Vergingetorige nel frattempo, trovandosi a corto di viveri, fu costretto a prendere la terribile decisione di far uscire dalla città donne e bambini. L'alternativa, come qualcuno dei suoi propose, era quella di nutrirsi di tutti coloro che fossero stati inabili alla guerra. Cesare, comprendendo che in città donne e bambini avrebbero consumato il cibo dei difensori (così come quello degli assedianti se invece fossero usciti dalla città), non acconsentì a che oltrepassassero il vallo romano, condannandoli a una tragica morte.
Il giorno dopo si affacciò sulle colline di sudovest l'esercito barbaro di soccorso. I Galli erano riusciti a raccogliere 240.000 fanti e 8.000 cavalieri (in gran parte Edui, Arverni e i loro alleati e vassalli).
Li guidava l'atrebade Commio, coadiuvato dagli edui Viridomaro ed Eporedorige e dal cugino di Vercingetorige, Vercassivellauno. Il contingente, per quanto numeroso, era meno consistente di quello che il capo ribelle assediato ad Alesia sperava. Per ragioni legate alla difficoltà di rifornimento e all'indisciplina tipica dei Celti venne deciso, infatti, di non reclutare tutti i guerrieri validi ma solo una parte. La battaglia di Alesia durò tre giorni, con assalti e contrattacchi furiosi, che costrinsero i Romani a presidiare con piccoli distaccamenti di coorti le torri, con la speranza che le trappole bastassero a contenere gli assalitori e le riserve fossero sufficienti a tamponare i punti più a rischio. I Galli, però, non riuscirono mai a coordinare gli attacchi né a utilizzare tutta la forza del numero: questa fu la debolezza che significò la loro sconfitta.
Decisivo fu l'apporto in aiuto di Cesare della cavalleria germanica. Al termine del secondo giorno di battaglia, Vercassivellauno venne fatto prigioniero e Commio ordinò la ritirata generale sciogliendo definitivamente l'esercito di soccorso. Il giorno dopo, Vercingetorige comprese che non era più in grado di dare battaglia e decise di arrendersi. Uscì solitario da Alesia, a cavallo, nella sua armatura più splendida e fece un giro attorno al seggio di Cesare, dove il condottiero romano lo aspettava, poco fuori il suo accampamento; si tolse, infine, l'armatura e la gettò ai suoi piedi.
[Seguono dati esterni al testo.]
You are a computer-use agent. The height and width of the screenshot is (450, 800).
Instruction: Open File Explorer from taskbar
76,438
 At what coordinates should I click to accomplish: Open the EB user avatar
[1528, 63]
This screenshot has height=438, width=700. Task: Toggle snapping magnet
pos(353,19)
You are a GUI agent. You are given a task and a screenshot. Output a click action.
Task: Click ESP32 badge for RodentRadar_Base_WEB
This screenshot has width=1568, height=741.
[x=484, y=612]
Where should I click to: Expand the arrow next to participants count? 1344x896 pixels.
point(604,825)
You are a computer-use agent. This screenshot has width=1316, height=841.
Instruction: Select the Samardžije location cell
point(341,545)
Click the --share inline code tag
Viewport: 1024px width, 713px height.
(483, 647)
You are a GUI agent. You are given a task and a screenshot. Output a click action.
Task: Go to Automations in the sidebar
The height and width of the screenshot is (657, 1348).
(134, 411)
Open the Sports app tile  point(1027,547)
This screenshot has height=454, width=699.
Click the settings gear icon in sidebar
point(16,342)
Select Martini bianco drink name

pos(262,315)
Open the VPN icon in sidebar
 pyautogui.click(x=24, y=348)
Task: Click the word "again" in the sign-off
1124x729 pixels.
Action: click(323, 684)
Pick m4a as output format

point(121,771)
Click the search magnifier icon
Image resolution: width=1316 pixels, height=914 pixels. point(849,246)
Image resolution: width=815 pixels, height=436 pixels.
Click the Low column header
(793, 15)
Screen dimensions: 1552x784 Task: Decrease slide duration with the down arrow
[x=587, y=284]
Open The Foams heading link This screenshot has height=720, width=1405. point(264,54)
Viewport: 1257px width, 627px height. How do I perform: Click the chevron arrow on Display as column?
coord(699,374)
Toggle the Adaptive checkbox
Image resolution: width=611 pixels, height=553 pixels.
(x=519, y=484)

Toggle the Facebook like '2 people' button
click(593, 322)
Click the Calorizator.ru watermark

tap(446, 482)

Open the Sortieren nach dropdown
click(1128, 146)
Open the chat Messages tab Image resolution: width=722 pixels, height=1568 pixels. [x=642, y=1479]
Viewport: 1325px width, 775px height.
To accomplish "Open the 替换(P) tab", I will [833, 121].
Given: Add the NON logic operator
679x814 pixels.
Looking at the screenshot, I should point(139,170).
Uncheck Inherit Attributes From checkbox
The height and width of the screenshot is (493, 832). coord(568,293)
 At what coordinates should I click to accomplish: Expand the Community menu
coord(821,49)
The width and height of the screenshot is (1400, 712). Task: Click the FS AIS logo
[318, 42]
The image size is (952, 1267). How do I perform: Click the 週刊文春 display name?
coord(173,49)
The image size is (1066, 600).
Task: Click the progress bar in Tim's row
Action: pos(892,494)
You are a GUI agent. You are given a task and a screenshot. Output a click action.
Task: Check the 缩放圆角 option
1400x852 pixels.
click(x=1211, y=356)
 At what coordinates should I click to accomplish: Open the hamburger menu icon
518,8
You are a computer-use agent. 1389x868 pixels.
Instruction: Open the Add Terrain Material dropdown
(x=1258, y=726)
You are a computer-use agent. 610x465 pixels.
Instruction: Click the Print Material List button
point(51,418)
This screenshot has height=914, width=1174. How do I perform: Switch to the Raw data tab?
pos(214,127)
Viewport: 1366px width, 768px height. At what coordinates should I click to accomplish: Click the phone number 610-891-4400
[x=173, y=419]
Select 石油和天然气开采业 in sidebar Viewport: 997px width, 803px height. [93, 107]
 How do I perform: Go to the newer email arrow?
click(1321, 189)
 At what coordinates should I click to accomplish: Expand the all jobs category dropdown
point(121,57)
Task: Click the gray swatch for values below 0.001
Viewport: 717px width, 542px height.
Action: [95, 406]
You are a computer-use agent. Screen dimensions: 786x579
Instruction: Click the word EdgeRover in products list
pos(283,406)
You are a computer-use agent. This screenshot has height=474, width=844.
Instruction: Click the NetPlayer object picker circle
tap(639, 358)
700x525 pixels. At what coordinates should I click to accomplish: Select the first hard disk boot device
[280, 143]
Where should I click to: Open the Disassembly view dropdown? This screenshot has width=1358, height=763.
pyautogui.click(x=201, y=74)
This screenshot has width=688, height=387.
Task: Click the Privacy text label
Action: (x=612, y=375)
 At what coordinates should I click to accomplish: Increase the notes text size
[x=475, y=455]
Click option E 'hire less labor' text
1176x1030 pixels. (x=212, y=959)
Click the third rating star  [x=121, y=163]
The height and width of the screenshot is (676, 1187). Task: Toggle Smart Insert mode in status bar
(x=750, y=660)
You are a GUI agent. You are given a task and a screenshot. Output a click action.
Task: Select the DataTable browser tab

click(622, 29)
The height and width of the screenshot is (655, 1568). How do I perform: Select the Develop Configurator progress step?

Vercingetorige morirà prigioniero nel 46 a.C., dopo aver sfilato a Roma in onore dei quattro trionfi di Cesare, tra i quali quello per la vittoria in Gallia.
I Celti in età romana e altomedievale
Una pattuglia di soldati gallici. Il loro coraggio e il loro valore fu sempre riconosciuto da tutti gli avversari, tanto da farli divenire ottimi mercenari in periodo altomedievale.
Dopo la morte di Cesare, Augusto, una volta liberatosi dei suoi contendenti, portò a termine la conquista del popoli celtici ancora indipendenti: li vinse in Dalmazia, nelle Alpi Occidentali e sottomise le popolazioni celtiche della Rezia e del Norico.
La Britannia, a parte una piccola puntata da parte di Cesare, rimase immune dalla conquista romana fino all'avvento dell'imperatore Claudio, tra il 43 d.C. e il 48 d.C., quando, con grosse difficoltà, si riuscì a sottomettere parte dell'isola nella speranza di ottenere straordinarie ricchezze che, a eccezione di gradi giacimenti di stagno, risultarono solo un miraggio. Nel 61 d.C., però, scoppiò una rivolta orchestrata da Budicca, vedova dei re degli Iceni, ai quali si aggiunse la tribù dei Trinovanti. Vennero date alle fiamme le colonie romane di Camalodunum e Verulamio, ma la reazione romana, guidata dal generale Svetonio Paolino, fu tremenda e portò alla sconfitta dei rivoltosi e al suicidio della coraggiosa regina. Sotto l'imperatore Flavio Domiziano, nell'80 d.C., il generale Agricola arrivò fino alla Scozia, ma l'imperatore non permise che la conquista fosse portata a termine.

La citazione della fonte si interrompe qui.